I made these pancakes thinking there would be leftovers for a “later-in-the-day” snack, what a fool I was.  When topped with nectarine infused maple syrup BF couldn’t stop eating them, and I liked them spread with a bit of butter and rolled up like a crepe.  The nuttiness of the oats really enhances the whole pancake, please use the oat flour – you really won’t regret it, the pancakes are still light and fluffy even in their gluten-free state.  Yes, you have to prepare for these pancakes, but it’s totally worth it.  After sitting overnight in buttermilk the oats break apart and offer a tenderness that absorbs the honey making them not to sweet and decadent without actually being decadent.  Make these for a friend, they’ll love you for it.

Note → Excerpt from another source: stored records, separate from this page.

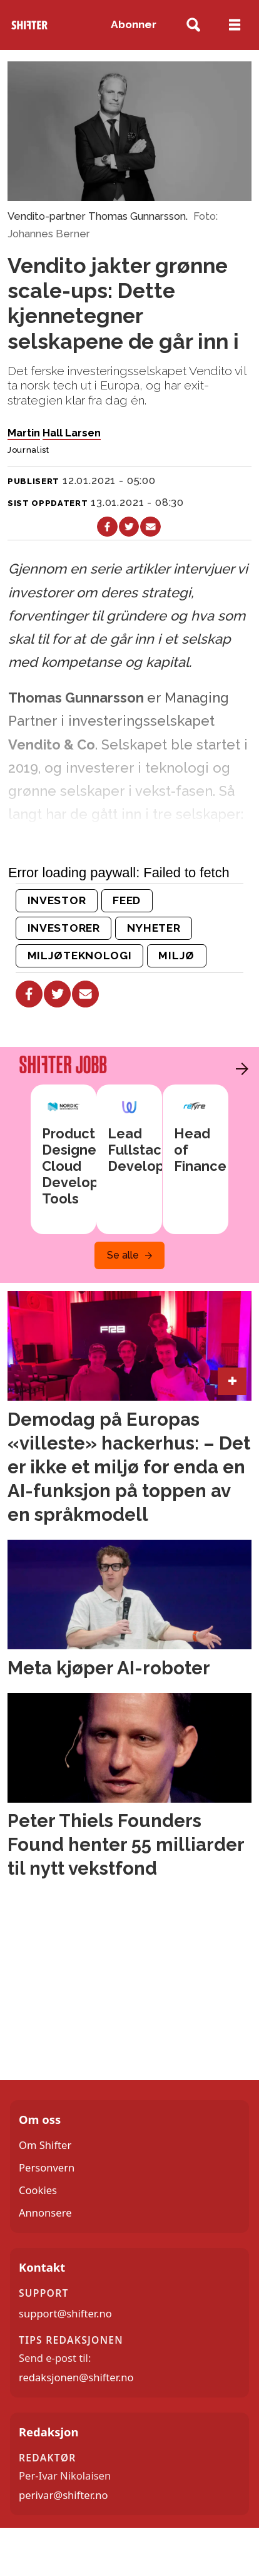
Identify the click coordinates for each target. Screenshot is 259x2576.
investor (57, 900)
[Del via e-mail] (150, 527)
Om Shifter (45, 2145)
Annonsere (45, 2212)
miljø (176, 955)
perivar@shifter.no (63, 2495)
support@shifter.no (65, 2313)
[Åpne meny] (234, 25)
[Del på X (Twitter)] (129, 527)
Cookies (38, 2190)
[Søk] (193, 25)
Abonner (133, 24)
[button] (238, 1068)
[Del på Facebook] (107, 527)
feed (127, 900)
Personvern (46, 2167)
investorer (64, 928)
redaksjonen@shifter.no (76, 2377)
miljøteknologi (80, 955)
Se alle (123, 1255)
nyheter (154, 928)
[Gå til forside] (29, 25)
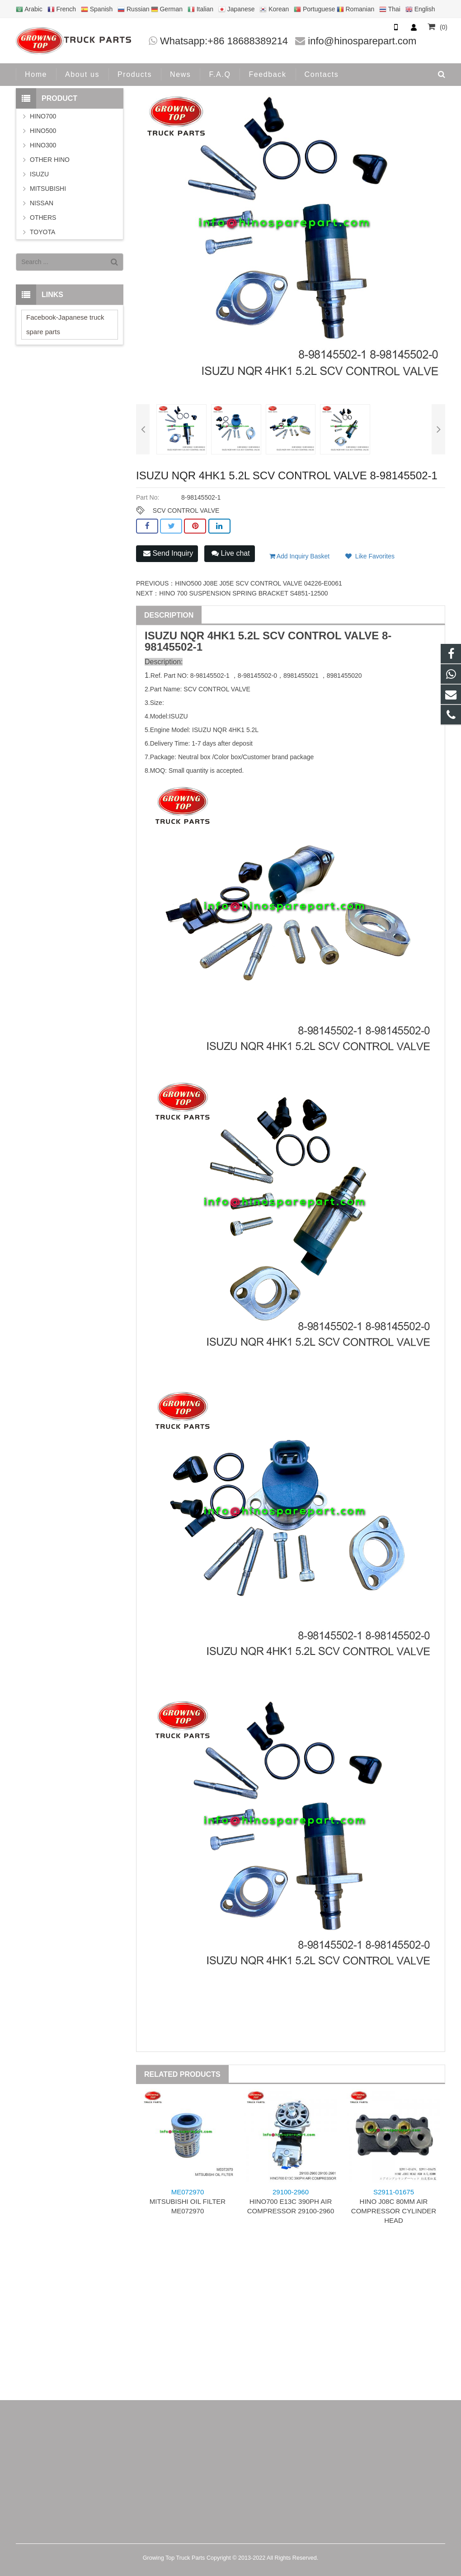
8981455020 (344, 675)
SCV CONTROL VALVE (186, 510)
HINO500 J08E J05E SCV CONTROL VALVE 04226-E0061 (258, 583)
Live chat (230, 553)
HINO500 (43, 130)
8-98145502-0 (257, 675)
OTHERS (43, 217)
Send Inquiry (168, 553)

Honeyed Nectarine Oatmeal Pancakes
Adapted from The Inn at Fordhook Farm via Orangette
Note: I make these pancakes entirely gluten-free by using oat flour and I like them better that way.  I also use honey instead of refined sugar since I feel like it really brings out the flavor in the oatmeal.  I laid thin slices of nectarine on top of these pancakes but next time I make these with a stone fruit I’ll probably just chop the fruit and add it to the batter.
2 cups Buttermilk
2 cups Old Fashioned Oats
1/2 cup Oat Flour
2 Tbs Honey
1 tsp Baking Powder
1 tsp Baking Soda
1/2 tsp Salt
2 large Eggs
1/2 cup Butter, melted and cooled
1 Nectarine, peeled and chopped into 1/2 inch cubes
The Night Before:
Combine the buttermilk and oats in a medium sized mixing bowl, stir, cover with plastic wrap, and refrigerate overnight.
The Next Morning:
Remove the buttermilk and oats from the fridge and set it aside.  In a second bowl whisk together the oat flour, baking soda, baking powder and salt.  Add the honey, eggs, and melted butter to the oats and buttermilk mixture, mix until fully combined.  Add the dry ingredients to the liquids and stir until fully combined.  Fold in the nectarine pieces.  The batter will be thick.  Warm a skillet/griddle to a medium-high heat and brush/spray it with vegetable oil.  Drop the batter onto the griddle by scant 1/4 cup fulls onto the pan.  Cook the pancakes until bubbles start to form on the edges and the underside is lightly browned.  Flip the pancakes and cook the second side until it is browned.  Repeat, until all the batter is gone.  This makes 12-15 pancakes.  And they are delicious.  Serve the pancakes warm, with real maple syrup (I chopped a second nectarine and added it to my maple syrup, it was amazing).  You will definitely not be sorry for the time these took.  I promise.